The proposal was met with fierce opposition from both Salford Estates (owners of Salford Shopping City) who had purchased the site for £40 million in March 2010 and local residents. Gareth Edmunds of Salford Estates claimed that "traders can't compete with a Tesco of that size" and it would "destroy Salford Shopping City." On 21 October 2010, Salford Estates launched judicial review proceedings against Salford City Council over the sale of the land to Tesco and presented them with a petition with over 8,000 signatures from local traders and residents rejecting the proposal.

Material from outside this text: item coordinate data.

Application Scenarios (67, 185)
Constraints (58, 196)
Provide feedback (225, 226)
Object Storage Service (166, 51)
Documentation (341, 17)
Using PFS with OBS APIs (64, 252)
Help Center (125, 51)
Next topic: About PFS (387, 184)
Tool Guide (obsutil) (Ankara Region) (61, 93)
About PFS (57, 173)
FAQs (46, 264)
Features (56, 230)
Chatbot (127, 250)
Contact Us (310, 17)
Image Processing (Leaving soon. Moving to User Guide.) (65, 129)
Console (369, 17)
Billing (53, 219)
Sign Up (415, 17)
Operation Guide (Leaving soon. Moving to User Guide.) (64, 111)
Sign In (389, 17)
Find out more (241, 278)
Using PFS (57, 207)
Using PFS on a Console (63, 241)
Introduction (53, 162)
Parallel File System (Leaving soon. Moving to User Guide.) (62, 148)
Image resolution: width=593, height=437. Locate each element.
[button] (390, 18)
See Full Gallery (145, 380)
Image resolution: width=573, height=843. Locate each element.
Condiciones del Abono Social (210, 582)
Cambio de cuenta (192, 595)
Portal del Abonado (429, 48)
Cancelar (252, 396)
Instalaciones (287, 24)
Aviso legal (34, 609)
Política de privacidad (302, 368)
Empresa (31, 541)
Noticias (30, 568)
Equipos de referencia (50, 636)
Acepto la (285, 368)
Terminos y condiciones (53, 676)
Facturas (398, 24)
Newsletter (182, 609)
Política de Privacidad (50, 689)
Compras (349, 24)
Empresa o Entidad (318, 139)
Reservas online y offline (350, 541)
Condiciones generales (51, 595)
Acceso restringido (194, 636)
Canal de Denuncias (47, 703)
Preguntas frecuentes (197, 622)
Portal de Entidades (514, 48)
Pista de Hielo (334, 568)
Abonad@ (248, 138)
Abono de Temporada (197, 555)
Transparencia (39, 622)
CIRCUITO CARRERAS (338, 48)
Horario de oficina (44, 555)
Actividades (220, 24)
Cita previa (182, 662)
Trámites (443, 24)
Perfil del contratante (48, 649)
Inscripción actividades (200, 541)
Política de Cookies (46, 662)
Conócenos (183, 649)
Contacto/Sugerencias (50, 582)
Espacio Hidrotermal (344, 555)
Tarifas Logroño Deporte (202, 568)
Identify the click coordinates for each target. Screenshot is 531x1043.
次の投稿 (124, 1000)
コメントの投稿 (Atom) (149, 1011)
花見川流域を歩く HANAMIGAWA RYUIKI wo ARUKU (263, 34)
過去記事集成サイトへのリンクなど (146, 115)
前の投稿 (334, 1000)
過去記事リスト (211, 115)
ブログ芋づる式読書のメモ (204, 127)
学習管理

Despite this construction commenced in early 2012, the store was designed by Smith Smalley Architects and constructed by Patton Construction. The store opened on 15 November 2012. Tesco claimed the 24-hour store would create over 600 new jobs with at least half of them going to locally unemployed people.

==Future development==
Salford Estates have promised to continue to develop the site. In late 2012, the original market which had stood since 1970 was removed and replaced with three units. One of the units is a 15,900 sqft supermarket, occupied by Aldi and opened in January 2014, which created over 80 jobs. Two further 5,000 sqft non-food units have not yet been pre-let.

In November 2013, a 2,661 sqft KFC opened, creating 40 new jobs.

Development was planned to continue through 2014 and beyond, including over 90,000 sqft of additional retail space split into two extensions of 13 double height shop units. As of 2021, this work has not commenced, with no plans to begin works.

In 2020, the bus stops and Hankinson Way were redeveloped as part of the Salford Bolton Network Improvements package.